A mi-chemin entre le direct-to-video et le long-métrage classique, Door semble se lover de manière plutôt complaisante entre deux eaux ; du film d’auteur à message au pur produit horrifique il n’y a qu’un pas... Banmei Takahashi le franchit allègrement dans les vingt dernières minutes en se tournant volontairement - et violemment - vers un aspect carrément gore, n’ayons pas peur des mots, sans tabou ni fausse pudeur, transformant cette critique acerbe de ses congénères en un joyeux foutoir où un petit garçon se bat à coup de patins à roulettes contre un psychopathe armé d’une tronçonneuse !...

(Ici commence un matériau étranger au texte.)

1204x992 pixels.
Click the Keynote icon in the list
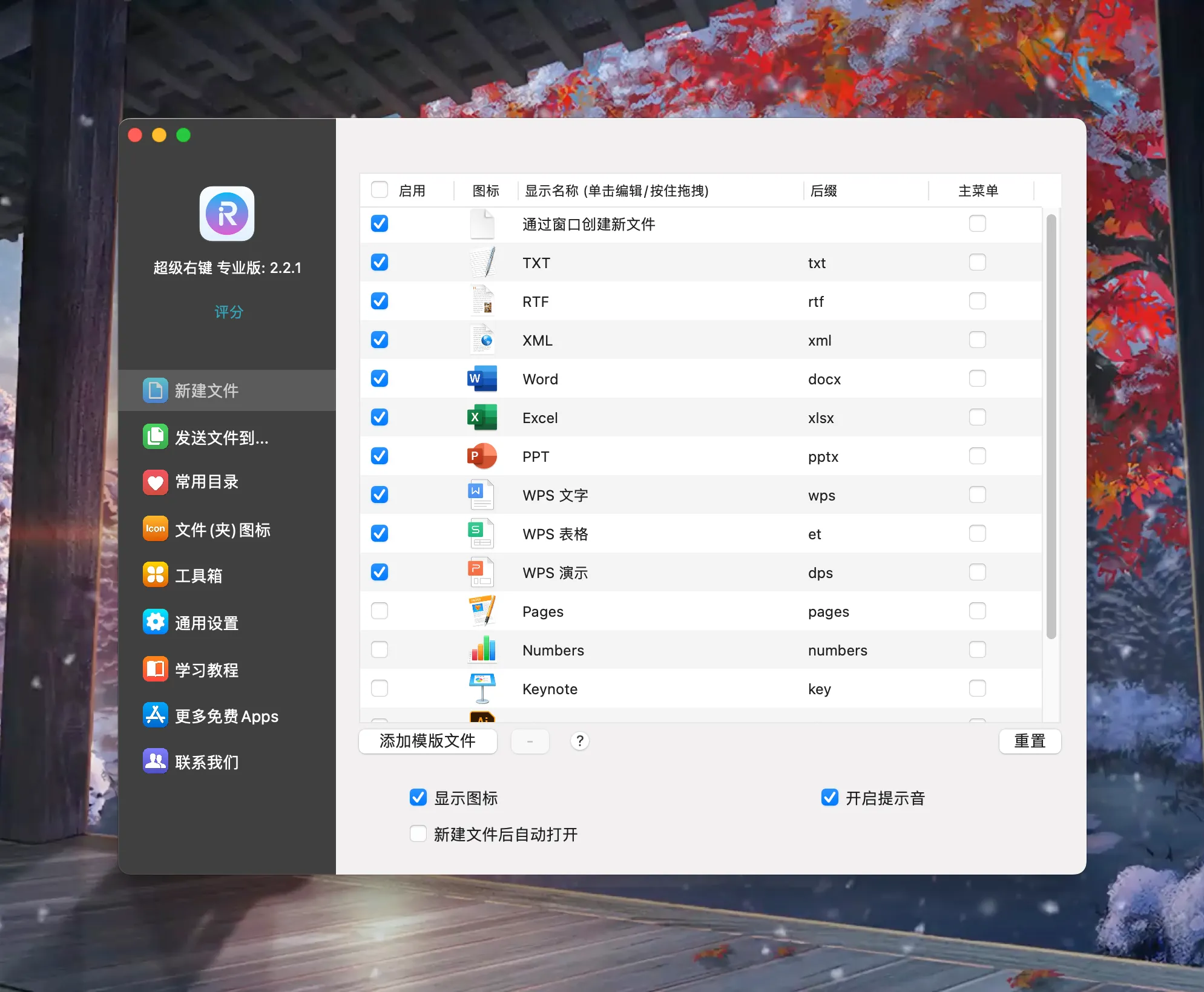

...sans les idées on ne peut plus originales de mise en scène issues de l’esprit de Banmei Takahashi (le parti pris sur le son est d’une rare inventivité), Door avait tout pour devenir une sorte de sous-produit filmique aussi banal qu’inconsistant... mais l’expérience parle d’elle-même - Door est son soixantième film ! -, et en évidente prémisse à bon nombre de films qui suivront, ce premier "épisode" des trois portes s’impose en un film singulièrement différent, dans lequel tension, humour décalé, horreur et contestation pamphlétaire s’imbriquent les uns aux autres et dans tous les sens... allez, vive les battes de baseball et les petits nippons !
Disponible en VHS (NTSC), chez VideoGraph/Tohokushinsha au Japon.
Article initialement paru le 1er juin 2004, mis à jour à la sortie de Door 1 & 2 en Blu-ray chez Carlotta Films.